* Task brief: Copy the following records out word for word, keeping every line as it is.

* Raw data:
|---|
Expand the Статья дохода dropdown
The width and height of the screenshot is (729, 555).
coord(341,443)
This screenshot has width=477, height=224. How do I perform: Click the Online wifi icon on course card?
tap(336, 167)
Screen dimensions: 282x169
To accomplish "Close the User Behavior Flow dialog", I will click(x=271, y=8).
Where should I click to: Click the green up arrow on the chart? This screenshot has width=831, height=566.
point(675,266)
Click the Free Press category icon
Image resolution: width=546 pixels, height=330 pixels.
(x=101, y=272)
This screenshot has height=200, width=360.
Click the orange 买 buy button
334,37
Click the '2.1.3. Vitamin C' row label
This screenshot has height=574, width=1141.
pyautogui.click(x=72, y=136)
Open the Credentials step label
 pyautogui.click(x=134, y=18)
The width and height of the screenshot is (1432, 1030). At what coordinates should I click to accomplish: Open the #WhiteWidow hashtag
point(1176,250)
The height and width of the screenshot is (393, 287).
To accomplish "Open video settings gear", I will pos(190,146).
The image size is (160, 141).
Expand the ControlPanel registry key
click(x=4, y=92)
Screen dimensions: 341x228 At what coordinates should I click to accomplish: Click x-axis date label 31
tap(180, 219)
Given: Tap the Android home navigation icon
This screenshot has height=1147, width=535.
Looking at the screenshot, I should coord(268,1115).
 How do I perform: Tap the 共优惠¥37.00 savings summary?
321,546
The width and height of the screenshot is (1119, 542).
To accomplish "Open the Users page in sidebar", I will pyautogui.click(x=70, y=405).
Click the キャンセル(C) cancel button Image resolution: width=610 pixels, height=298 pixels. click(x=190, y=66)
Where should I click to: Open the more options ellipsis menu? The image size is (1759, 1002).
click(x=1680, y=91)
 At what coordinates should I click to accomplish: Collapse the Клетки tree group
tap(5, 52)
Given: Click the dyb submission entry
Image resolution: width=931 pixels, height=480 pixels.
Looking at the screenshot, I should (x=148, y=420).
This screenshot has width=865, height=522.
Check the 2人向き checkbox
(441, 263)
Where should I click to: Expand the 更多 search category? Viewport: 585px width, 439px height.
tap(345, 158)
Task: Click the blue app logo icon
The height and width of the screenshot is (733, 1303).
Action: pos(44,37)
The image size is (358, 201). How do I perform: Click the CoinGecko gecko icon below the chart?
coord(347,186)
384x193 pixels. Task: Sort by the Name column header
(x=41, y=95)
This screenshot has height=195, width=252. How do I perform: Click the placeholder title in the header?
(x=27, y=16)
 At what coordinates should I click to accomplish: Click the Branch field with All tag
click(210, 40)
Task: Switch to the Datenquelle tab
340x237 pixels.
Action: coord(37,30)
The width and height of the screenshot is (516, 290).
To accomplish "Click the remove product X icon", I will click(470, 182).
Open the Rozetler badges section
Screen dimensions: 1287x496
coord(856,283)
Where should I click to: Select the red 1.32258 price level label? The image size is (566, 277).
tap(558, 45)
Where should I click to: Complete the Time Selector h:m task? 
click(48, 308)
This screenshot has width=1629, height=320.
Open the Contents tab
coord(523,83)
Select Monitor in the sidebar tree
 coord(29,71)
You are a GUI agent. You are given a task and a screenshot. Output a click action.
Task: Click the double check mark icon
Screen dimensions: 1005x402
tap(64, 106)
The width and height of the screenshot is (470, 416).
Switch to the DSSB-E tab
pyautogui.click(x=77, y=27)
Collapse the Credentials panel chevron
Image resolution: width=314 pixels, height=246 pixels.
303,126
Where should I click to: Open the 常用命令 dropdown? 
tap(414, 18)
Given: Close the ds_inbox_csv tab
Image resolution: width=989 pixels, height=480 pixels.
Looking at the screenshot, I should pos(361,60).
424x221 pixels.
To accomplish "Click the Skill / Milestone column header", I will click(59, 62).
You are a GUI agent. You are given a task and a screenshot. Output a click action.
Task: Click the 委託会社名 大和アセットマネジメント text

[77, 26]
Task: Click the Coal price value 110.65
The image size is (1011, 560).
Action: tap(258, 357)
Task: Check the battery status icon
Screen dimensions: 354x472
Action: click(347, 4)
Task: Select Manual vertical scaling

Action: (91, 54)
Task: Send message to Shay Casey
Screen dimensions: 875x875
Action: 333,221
|---|
* Complete response:
Expand the Статья дохода dropdown
The width and height of the screenshot is (729, 555).
coord(341,443)
This screenshot has width=477, height=224. How do I perform: Click the Online wifi icon on course card?
tap(336, 167)
Screen dimensions: 282x169
To accomplish "Close the User Behavior Flow dialog", I will click(x=271, y=8).
Where should I click to: Click the green up arrow on the chart? This screenshot has width=831, height=566.
point(675,266)
Click the Free Press category icon
Image resolution: width=546 pixels, height=330 pixels.
(x=101, y=272)
This screenshot has height=200, width=360.
Click the orange 买 buy button
334,37
Click the '2.1.3. Vitamin C' row label
This screenshot has height=574, width=1141.
pyautogui.click(x=72, y=136)
Open the Credentials step label
 pyautogui.click(x=134, y=18)
The width and height of the screenshot is (1432, 1030). At what coordinates should I click to accomplish: Open the #WhiteWidow hashtag
point(1176,250)
The height and width of the screenshot is (393, 287).
To accomplish "Open video settings gear", I will pos(190,146).
The image size is (160, 141).
Expand the ControlPanel registry key
click(x=4, y=92)
Screen dimensions: 341x228 At what coordinates should I click to accomplish: Click x-axis date label 31
tap(180, 219)
Given: Tap the Android home navigation icon
This screenshot has height=1147, width=535.
Looking at the screenshot, I should coord(268,1115).
 How do I perform: Tap the 共优惠¥37.00 savings summary?
321,546
The width and height of the screenshot is (1119, 542).
To accomplish "Open the Users page in sidebar", I will pyautogui.click(x=70, y=405).
Click the キャンセル(C) cancel button Image resolution: width=610 pixels, height=298 pixels. click(x=190, y=66)
Where should I click to: Open the more options ellipsis menu? The image size is (1759, 1002).
click(x=1680, y=91)
 At what coordinates should I click to accomplish: Collapse the Клетки tree group
tap(5, 52)
Given: Click the dyb submission entry
Image resolution: width=931 pixels, height=480 pixels.
Looking at the screenshot, I should (x=148, y=420).
This screenshot has width=865, height=522.
Check the 2人向き checkbox
(441, 263)
Where should I click to: Expand the 更多 search category? Viewport: 585px width, 439px height.
tap(345, 158)
Task: Click the blue app logo icon
The height and width of the screenshot is (733, 1303).
Action: pos(44,37)
The image size is (358, 201). How do I perform: Click the CoinGecko gecko icon below the chart?
coord(347,186)
384x193 pixels. Task: Sort by the Name column header
(x=41, y=95)
This screenshot has height=195, width=252. How do I perform: Click the placeholder title in the header?
(x=27, y=16)
 At what coordinates should I click to accomplish: Click the Branch field with All tag
click(210, 40)
Task: Switch to the Datenquelle tab
340x237 pixels.
Action: coord(37,30)
The width and height of the screenshot is (516, 290).
To accomplish "Click the remove product X icon", I will click(470, 182).
Open the Rozetler badges section
Screen dimensions: 1287x496
coord(856,283)
Where should I click to: Select the red 1.32258 price level label? The image size is (566, 277).
tap(558, 45)
Where should I click to: Complete the Time Selector h:m task? 
click(48, 308)
This screenshot has width=1629, height=320.
Open the Contents tab
coord(523,83)
Select Monitor in the sidebar tree
 coord(29,71)
You are a GUI agent. You are given a task and a screenshot. Output a click action.
Task: Click the double check mark icon
Screen dimensions: 1005x402
tap(64, 106)
The width and height of the screenshot is (470, 416).
Switch to the DSSB-E tab
pyautogui.click(x=77, y=27)
Collapse the Credentials panel chevron
Image resolution: width=314 pixels, height=246 pixels.
303,126
Where should I click to: Open the 常用命令 dropdown? 
tap(414, 18)
Given: Close the ds_inbox_csv tab
Image resolution: width=989 pixels, height=480 pixels.
Looking at the screenshot, I should pos(361,60).
424x221 pixels.
To accomplish "Click the Skill / Milestone column header", I will click(59, 62).
You are a GUI agent. You are given a task and a screenshot. Output a click action.
Task: Click the 委託会社名 大和アセットマネジメント text

[77, 26]
Task: Click the Coal price value 110.65
The image size is (1011, 560).
Action: tap(258, 357)
Task: Check the battery status icon
Screen dimensions: 354x472
Action: click(347, 4)
Task: Select Manual vertical scaling

Action: (91, 54)
Task: Send message to Shay Casey
Screen dimensions: 875x875
Action: 333,221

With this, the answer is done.